— ページ —
□ □ □ □

そして、まずは厚見さんにレコーディング仕事がありました。厚見さんの家に行って(ありえない(笑))、憧れの「VOWWOW」のロゴの入った厚見さんの機材を僕のこの手で持って、積んで(連続ありえない(笑)。もう、何でも感動。)、厚見さんのクルマの後ろを走るわけです。そんな時は「えー、世界中の皆様、只今、僕のクルマの前にはですね、なんとっ、あの厚見玲衣さんがですね、走っているんですよー!」と宣伝したくなる気持ちでニコニコしながら、走っておりました。
そして、レコーディングでは、間近に憧れのプレイを見ることが出来ました。もう、強烈だったのなんのって。なので、空き時間は、さんざん、「今のプレイはどうやったんですかー?」「さっき使った音色はどうやって作るんですか?」「VOWWOWのあの曲のフレーズの指使い、教えてくださいよー」って、質問攻めにしちゃいましたけど。「えー、憶えてないよー、そんなのあったっけ?っつーか川村君、僕より僕のこと、詳しいじゃない(笑)」って笑われました(笑)。だって、目の前に「本物」が居るんですからねですからねですからね、んーっ、これは訊かない手は無いよねっ(笑)。

□ □ □ □

— コレクションの記録 —
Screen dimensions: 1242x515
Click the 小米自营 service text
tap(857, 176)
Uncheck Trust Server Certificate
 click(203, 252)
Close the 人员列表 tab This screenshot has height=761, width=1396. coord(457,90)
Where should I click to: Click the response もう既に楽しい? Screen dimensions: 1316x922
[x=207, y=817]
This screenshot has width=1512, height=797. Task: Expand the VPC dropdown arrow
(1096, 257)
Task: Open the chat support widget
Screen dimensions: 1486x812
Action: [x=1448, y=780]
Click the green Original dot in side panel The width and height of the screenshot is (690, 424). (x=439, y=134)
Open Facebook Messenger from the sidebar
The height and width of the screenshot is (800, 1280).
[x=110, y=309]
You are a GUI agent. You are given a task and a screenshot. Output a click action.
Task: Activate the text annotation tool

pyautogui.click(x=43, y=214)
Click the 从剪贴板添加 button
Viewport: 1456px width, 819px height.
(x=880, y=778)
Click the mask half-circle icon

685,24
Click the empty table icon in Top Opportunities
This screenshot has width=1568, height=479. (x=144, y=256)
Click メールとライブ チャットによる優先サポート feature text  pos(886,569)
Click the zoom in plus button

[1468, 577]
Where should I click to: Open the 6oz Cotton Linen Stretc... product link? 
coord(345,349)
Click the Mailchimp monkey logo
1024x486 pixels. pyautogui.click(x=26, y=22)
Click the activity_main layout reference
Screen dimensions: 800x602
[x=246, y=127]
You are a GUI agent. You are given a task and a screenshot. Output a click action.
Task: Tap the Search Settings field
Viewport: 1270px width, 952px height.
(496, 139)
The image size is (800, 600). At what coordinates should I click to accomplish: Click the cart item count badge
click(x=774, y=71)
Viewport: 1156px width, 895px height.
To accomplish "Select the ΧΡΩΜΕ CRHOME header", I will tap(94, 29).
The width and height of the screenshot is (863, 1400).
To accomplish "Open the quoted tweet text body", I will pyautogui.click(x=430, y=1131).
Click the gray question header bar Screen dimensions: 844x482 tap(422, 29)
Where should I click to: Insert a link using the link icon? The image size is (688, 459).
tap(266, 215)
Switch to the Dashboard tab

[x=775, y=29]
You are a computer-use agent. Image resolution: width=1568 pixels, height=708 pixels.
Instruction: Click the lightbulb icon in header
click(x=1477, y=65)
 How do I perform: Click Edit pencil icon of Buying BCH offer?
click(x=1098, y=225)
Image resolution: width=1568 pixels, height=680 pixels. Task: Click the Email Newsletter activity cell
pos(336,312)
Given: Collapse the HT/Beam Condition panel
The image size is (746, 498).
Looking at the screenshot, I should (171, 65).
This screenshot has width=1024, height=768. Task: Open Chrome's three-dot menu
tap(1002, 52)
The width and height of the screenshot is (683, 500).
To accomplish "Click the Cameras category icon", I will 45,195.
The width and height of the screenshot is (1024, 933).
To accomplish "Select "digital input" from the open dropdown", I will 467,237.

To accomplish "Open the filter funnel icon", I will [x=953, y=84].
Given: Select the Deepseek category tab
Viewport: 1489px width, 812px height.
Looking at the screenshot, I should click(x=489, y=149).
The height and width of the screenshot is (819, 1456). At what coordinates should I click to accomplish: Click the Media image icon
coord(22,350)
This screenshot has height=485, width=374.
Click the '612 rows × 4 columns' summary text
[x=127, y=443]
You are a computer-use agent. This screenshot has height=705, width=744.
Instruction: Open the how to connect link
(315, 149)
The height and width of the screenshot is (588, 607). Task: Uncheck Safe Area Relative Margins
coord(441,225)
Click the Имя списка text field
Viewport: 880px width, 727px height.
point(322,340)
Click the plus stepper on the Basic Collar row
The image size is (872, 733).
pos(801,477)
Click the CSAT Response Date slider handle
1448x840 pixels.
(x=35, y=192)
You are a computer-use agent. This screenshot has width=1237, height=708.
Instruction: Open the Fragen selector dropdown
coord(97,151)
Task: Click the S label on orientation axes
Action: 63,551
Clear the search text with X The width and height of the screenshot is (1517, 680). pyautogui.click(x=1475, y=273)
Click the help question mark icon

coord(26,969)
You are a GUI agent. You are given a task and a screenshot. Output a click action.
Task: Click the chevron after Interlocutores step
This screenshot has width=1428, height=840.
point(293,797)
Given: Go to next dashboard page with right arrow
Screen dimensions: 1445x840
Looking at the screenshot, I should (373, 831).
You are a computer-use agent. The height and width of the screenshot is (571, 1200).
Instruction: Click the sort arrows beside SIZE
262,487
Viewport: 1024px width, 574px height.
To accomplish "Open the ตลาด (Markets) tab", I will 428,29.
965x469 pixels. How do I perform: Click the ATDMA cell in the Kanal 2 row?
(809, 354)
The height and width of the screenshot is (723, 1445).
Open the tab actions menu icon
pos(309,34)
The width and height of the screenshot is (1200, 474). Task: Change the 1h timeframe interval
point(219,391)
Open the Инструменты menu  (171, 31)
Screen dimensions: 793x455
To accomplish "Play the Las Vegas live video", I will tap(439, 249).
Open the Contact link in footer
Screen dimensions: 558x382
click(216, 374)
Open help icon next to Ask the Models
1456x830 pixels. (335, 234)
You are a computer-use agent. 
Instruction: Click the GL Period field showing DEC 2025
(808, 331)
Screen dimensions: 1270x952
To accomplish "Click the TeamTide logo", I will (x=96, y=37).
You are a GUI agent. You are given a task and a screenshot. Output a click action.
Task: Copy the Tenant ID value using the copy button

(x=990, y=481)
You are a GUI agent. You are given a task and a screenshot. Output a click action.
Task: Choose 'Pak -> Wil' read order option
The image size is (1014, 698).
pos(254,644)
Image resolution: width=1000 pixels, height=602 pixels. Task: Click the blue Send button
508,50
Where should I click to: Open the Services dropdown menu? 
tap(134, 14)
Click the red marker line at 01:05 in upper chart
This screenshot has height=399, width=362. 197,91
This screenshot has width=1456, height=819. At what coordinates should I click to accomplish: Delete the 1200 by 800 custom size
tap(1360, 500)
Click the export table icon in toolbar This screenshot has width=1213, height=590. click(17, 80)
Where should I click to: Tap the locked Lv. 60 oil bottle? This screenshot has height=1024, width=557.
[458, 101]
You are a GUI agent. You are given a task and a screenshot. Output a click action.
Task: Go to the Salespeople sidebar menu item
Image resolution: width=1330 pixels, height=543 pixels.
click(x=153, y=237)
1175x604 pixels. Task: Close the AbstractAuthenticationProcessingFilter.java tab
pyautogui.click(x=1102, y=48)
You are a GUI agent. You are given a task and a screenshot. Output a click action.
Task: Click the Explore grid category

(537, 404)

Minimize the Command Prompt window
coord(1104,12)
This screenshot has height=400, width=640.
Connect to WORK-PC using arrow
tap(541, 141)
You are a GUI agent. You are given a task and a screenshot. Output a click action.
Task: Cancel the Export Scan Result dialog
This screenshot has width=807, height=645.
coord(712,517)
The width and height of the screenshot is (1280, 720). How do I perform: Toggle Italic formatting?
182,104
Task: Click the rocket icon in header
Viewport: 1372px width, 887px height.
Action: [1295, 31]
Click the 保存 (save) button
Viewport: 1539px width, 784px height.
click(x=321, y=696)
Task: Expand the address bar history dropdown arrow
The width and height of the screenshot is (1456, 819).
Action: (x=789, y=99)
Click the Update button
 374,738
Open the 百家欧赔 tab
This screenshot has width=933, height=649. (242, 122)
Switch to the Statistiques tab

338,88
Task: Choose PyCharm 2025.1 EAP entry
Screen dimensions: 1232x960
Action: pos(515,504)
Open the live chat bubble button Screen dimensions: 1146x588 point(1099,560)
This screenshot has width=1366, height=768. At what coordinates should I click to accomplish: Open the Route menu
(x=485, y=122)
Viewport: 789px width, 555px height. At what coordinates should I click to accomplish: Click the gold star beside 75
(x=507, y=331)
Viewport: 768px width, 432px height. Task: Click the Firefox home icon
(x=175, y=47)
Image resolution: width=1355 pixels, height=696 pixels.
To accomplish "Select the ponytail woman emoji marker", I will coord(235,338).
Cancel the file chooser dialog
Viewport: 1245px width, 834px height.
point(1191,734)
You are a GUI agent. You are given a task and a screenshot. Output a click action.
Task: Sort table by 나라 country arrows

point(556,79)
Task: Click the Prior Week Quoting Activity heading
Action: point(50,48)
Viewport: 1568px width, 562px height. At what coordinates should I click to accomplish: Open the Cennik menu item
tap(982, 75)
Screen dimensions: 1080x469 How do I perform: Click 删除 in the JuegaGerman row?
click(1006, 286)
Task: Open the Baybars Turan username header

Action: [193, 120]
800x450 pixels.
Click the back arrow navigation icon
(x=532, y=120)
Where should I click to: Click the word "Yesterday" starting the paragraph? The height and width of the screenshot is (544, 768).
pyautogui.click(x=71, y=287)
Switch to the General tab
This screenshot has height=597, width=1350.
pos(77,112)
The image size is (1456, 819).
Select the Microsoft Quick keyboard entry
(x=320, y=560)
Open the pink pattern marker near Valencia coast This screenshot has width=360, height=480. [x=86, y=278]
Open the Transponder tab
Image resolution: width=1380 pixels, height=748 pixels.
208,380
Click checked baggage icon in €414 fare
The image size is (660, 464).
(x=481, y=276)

□ □ □ □

— 記述課題 —
厚見玲衣さんとのレコーディングを語った文章を、最後の文の後から引き継ぎ、その続きを書くこと。

— 課題の解答 —
さてさて、長くなりましたが、まだ続くんです。これは流れで話さないことには終われませんので。あ、トイレとか、大丈夫ですか(笑)?
で、次の厚見さんのお仕事というのが。どどーん。はい、ここできます。斉藤光浩さんのソロライブのサポートだったんですねー。そんなわけで、光浩さんの事務所の方に、「全スタッフさんにも」ってアルバムを頂いたんですよ。それが、今日の写真の右側の一枚、というわけなんです。このレコーディングでキーボードを弾いているのは、勿論、厚見さんです。
リハーサルは10日間ほどでした。僕も毎日行って、電源入れたり、鍵盤拭いたり、ね。ローディーさんの真似事みたいなことをさせてもらってました。大してお役にたてたかどうかは疑問ですけど。でも、でも、プロのバンド演奏を、リハーサルの進め方を、間近で見れるなんて、ねー。あれは、すっごい勉強になりましたよー。サポートメンバーには当時ZIGGYに在籍していたベーシストの戸城さんもいらっしゃって。ZIGGYさんもファンでしたからね、嬉しかったですね(笑)。(なんとこの数年後、ZIGGYのサポートもしばらくやらせていただいたんですけどね。)
厚見さんはお家が遠かったこともあって、少し遅れることがあったんです。光浩さんはじめ、他のメンバーの皆さんは揃っていらっしゃってね。そうすると待ち時間に、自然と適当なセッションが始まるんです。これは今の僕らも一緒ですが、グルーブ合わせの意味もあるし、結構大事なんですよ。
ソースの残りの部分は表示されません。